Overcoming obstacles and misperceptions
Only 2 percent of women with cancer pursue fertility preservation (compared to 60 percent of their male counterparts) due to multiple factors including fear of delaying treatment. Lack of provider knowledge or understanding of a patient’s wishes also can be a barrier. Clinicians may assume a patient wouldn’t be interested in learning about fertility preservation because of her age (our patients have ranged in age from 4 to 45) or because she already has a child.
Another big deterrent to fertility preservation is financial burden. At Cleveland Clinic, we have established partnerships to assist with this and are encouraged by legislation (most recently Illinois House Bill 2617 in August) requiring health insurance companies to cover the preservation of eggs, sperm and embryos for patients with cancer.

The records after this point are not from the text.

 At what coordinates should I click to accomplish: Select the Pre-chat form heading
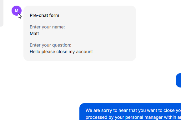[x=44, y=15]
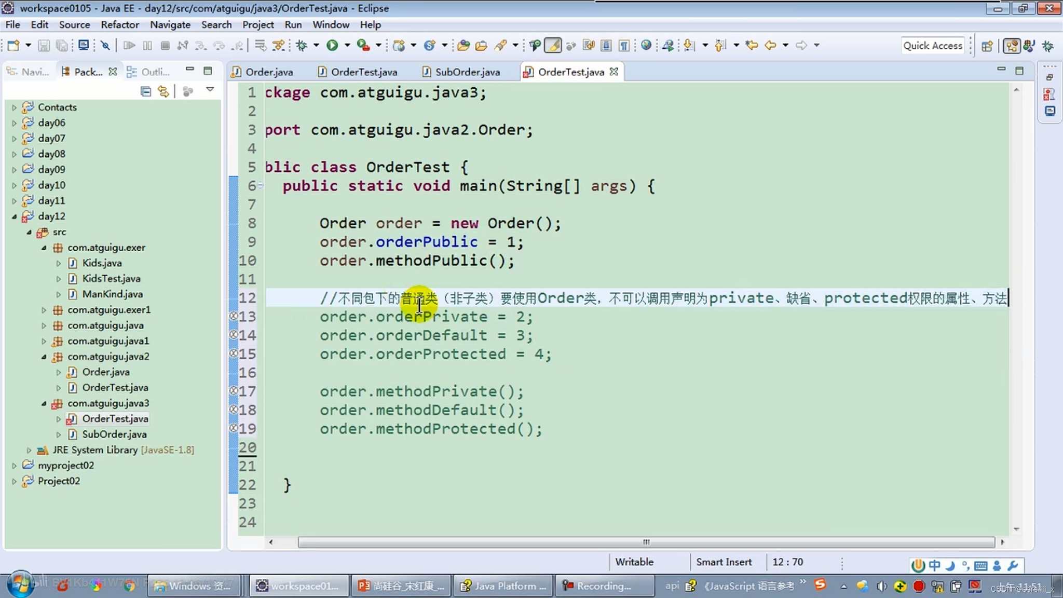This screenshot has height=598, width=1063.
Task: Click the Run button in toolbar
Action: pyautogui.click(x=332, y=45)
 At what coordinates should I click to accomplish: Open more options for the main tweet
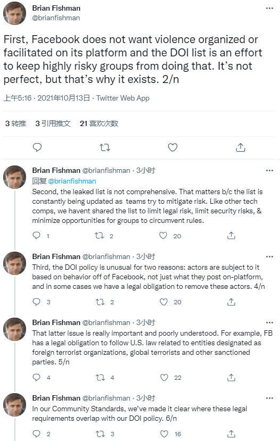[x=269, y=8]
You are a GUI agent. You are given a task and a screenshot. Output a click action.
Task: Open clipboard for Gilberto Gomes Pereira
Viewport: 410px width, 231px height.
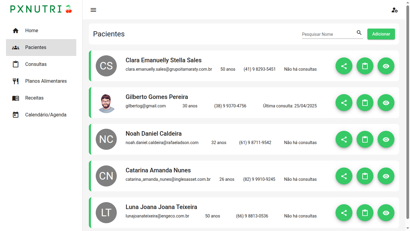click(365, 103)
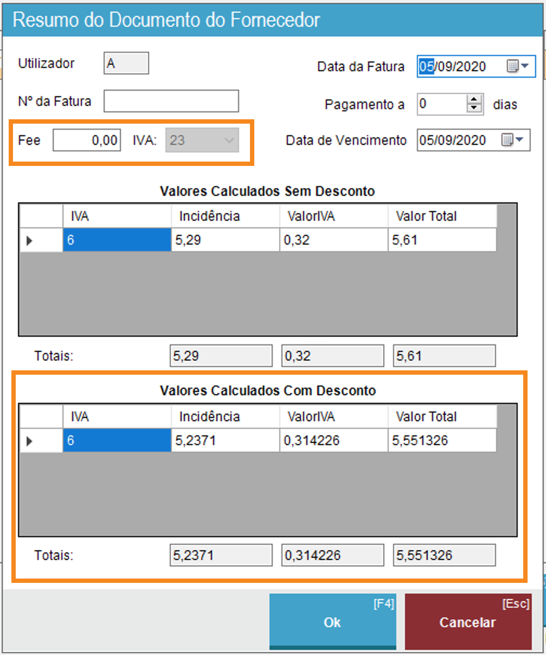Increase Pagamento a days with up arrow
Viewport: 546px width, 655px height.
tap(474, 99)

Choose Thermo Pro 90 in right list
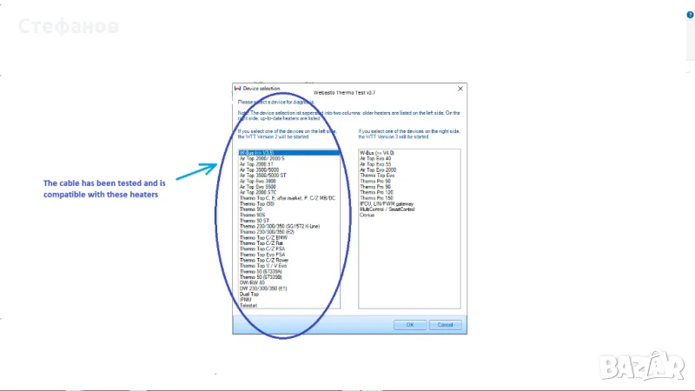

Understanding fertility preservation options
Egg and embryo freezing remain the gold standard. Huge advances have resulted in virtually no delay of cancer treatment. We can start treatment cycles within a day or two of referral and complete the fertility preservation cycle in two to three weeks. New, safe protocols reduce the risk of complications for cancer patients, and studies show that babies from egg and embryo freezing are healthy.
Ovarian transposition is a same-day, minimally invasive surgery performed prior to planned pelvic radiation. The procedure involves moving the ovary from its normal anatomic position out of the field of radiation. Ovary transposition has success rates in preserving ovarian function as high as 60 to 80 percent. Important to note, however, is that pelvic radiation may still have significant effects on the function of the uterus. Women exposed to pelvic radiation may stop having periods, or may have pregnancy complications such as miscarriage, fetal growth restriction, early delivery, or placental dysfunction. For that reason, uterine transposition has now been described. This new option in reproductive transplantation is designed to leave the uterus connected to its blood supply but position it outside of the pelvis temporarily during radiation treatments. It can then be moved back to a normal anatomic location after treatments for future pregnancy.
Ovarian tissue vitrification is an experimental procedure that involves removing one ovary along with its ovarian cortex, which is the portion of the ovary that contains the eggs. We vitrify and store very thin strips of the ovarian tissue with the possibility of re-implanting them into the pelvis after cancer treatment. This procedure has resulted in approximately 100 live births worldwide, many of which have been spontaneous (non-IVF) pregnancies. This is exciting technology with strong potential but is only being offered in the United States under an Institutional Review Board (IRB)-approved protocol. To date, we’ve frozen ovarian tissue primarily for prepubertal girls who didn’t have the option of egg freezing.
Gonadotropin Releasing Hormone Antagonist (GnRHa) is an injected hormone that can be given during chemotherapy to protect and preserve ovarian function. Halle Moore, MD, medical oncologist from Cleveland Clinic, has published landmark research in the New England Journal of Medicine supporting that these injections protect the ovaries from the harmful effects of chemotherapy for women with breast cancer. Rather than simply looking at the endpoint of resuming regular menses after cancer treatments, this study included rates of pregnancy and livebirth, which are the endpoints that really matter to our patients.